2 - Cosmere: I am certainly aware of this one after the Kickstarter hype but I haven't read enough  Brandon Sanderson to care. I can't see much about the mechanics but it looks like it uses standard RPG dice. Yet another fantasy RPG ... I don't have any attachment to the books so I'm going to give this one a pass. Not anticipated here.

1 - Legend in the Mist: I know City of Mist has had gained some attention  - lord knows I see enough ads for it online - but I haven't played or run it, don't own it, and the modern urban fantasy thing is just not my genre. It looks fairly FATE-y or Apocalypse World-y and that's fine but this new version says it's a rustic fantasy using a similar system and ... just not my thing man. I would probably play it if I encountered someone excited about running it but this is not a game I'm going to drive with my players. So no, not anticipated here. 


Things not on this list that I am anticipating:

  • d6 System Second Edition
  • Ashes Without Number
  • Deadlands: Abominable Northwest
  • Savage Rifts: Europe
Among others.
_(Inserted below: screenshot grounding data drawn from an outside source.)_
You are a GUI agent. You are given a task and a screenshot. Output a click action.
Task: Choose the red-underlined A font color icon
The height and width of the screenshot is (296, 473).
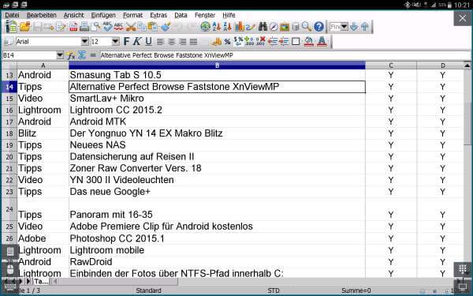click(x=322, y=42)
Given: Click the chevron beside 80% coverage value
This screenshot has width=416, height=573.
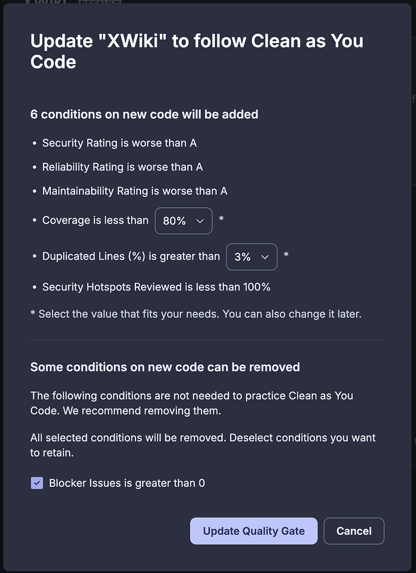Looking at the screenshot, I should point(200,221).
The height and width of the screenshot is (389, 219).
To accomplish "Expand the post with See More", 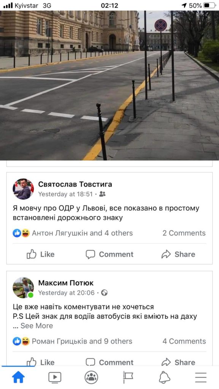I will pyautogui.click(x=37, y=326).
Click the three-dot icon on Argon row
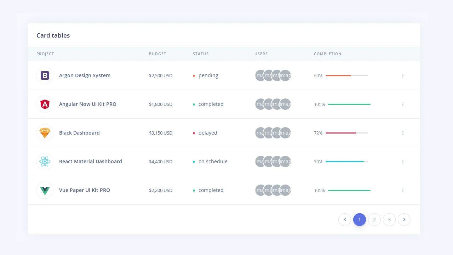This screenshot has height=255, width=453. point(403,75)
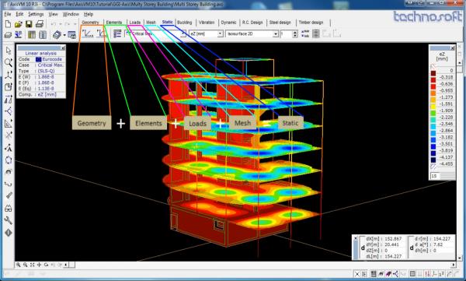Select the arrow selection tool in left sidebar

(9, 51)
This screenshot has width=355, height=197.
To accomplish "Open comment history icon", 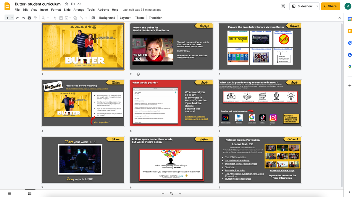I will [283, 6].
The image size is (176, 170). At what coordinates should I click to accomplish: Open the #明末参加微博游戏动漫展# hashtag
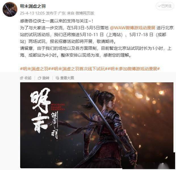(134, 69)
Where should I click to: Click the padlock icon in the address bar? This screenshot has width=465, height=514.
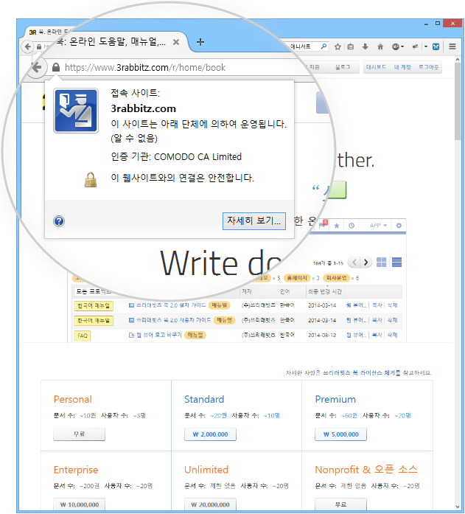point(56,68)

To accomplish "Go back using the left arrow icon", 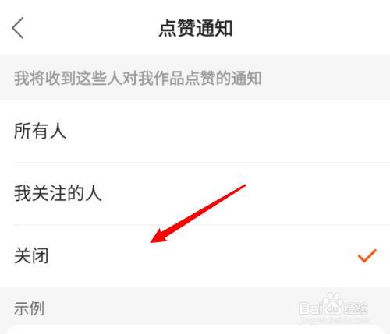I will (18, 28).
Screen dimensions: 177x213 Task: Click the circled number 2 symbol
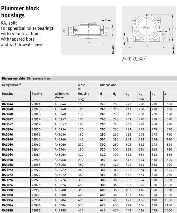point(129,59)
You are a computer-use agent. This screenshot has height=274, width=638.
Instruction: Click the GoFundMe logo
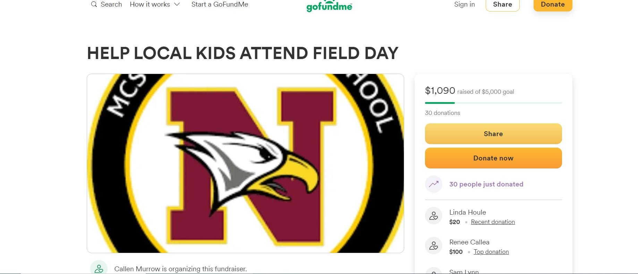pyautogui.click(x=329, y=6)
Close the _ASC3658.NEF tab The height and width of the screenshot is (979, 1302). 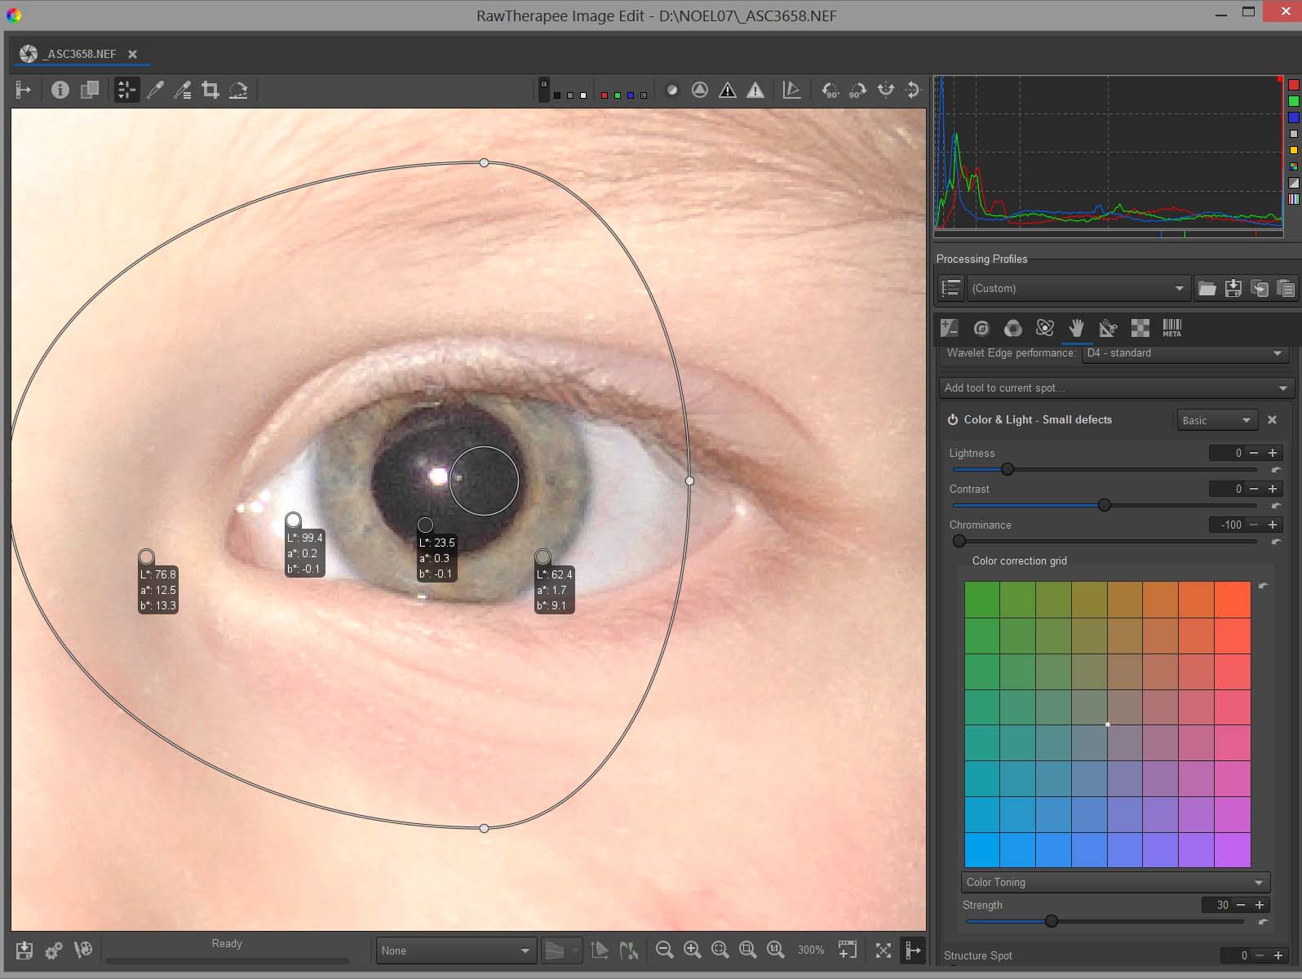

There are definitely games to look forward to this year and if tastes vary as to which ones well, hey, that's part of the fun of this hobby. 

Wednesday, January 11, 2023

The First 2023 RPG Challenge - Scheduling!

 


Similar to last year I don't have a lot of hard, set goals for this year. Last year was interrupted by the big move but this year should be steady - I do not need to do that again! - and is mainly about getting back in a rhythm in my mind. 

Assuming I can keep the Deadlands game on track then that is the RPG priority for the year - until we wrap it up. I've done pretty well maintaining focus on it and not trying to work in side games or getting distracted with the "next" game on the roadmap. That said given some recent schedule complications I am changing my approach for '23 ...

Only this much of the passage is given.